— Exercise aim —
Every line of the entries below that includes "each" belongs in the answer, copied as written.

Start of Block

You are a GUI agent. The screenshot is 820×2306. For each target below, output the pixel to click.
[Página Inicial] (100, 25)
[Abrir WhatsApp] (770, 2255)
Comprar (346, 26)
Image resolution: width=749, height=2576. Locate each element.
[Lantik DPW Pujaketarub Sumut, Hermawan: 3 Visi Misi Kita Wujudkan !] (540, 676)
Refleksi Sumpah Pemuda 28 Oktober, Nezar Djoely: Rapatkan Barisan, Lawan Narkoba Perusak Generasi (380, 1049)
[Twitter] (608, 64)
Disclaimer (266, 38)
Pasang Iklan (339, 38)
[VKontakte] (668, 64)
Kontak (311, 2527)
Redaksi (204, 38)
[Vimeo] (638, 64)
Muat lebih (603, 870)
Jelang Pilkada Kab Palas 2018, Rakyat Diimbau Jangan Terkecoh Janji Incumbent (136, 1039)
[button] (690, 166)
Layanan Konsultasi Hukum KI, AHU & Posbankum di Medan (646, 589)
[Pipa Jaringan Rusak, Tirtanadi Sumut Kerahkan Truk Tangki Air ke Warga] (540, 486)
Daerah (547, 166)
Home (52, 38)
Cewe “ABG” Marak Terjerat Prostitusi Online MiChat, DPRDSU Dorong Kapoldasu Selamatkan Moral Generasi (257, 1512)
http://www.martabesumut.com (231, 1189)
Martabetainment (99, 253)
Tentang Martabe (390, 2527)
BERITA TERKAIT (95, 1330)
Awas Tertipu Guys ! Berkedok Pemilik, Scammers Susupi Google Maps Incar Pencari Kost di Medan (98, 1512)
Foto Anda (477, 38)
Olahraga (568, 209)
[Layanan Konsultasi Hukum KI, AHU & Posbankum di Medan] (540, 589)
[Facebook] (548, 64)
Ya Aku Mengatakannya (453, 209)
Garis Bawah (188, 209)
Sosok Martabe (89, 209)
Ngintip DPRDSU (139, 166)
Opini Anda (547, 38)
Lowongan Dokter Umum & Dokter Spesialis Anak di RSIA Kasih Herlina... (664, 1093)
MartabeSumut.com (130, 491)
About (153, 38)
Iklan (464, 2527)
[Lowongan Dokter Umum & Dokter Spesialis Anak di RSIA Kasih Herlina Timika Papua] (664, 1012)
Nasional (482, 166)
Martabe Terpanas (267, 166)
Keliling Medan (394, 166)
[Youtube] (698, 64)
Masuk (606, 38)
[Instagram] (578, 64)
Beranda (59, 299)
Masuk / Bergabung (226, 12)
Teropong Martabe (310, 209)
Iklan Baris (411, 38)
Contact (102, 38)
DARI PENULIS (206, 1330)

End of Block

— Finished exercise —
You are a GUI agent. The screenshot is 820×2306. For each target below, output the pixel to click.
Image resolution: width=749, height=2576. Locate each element.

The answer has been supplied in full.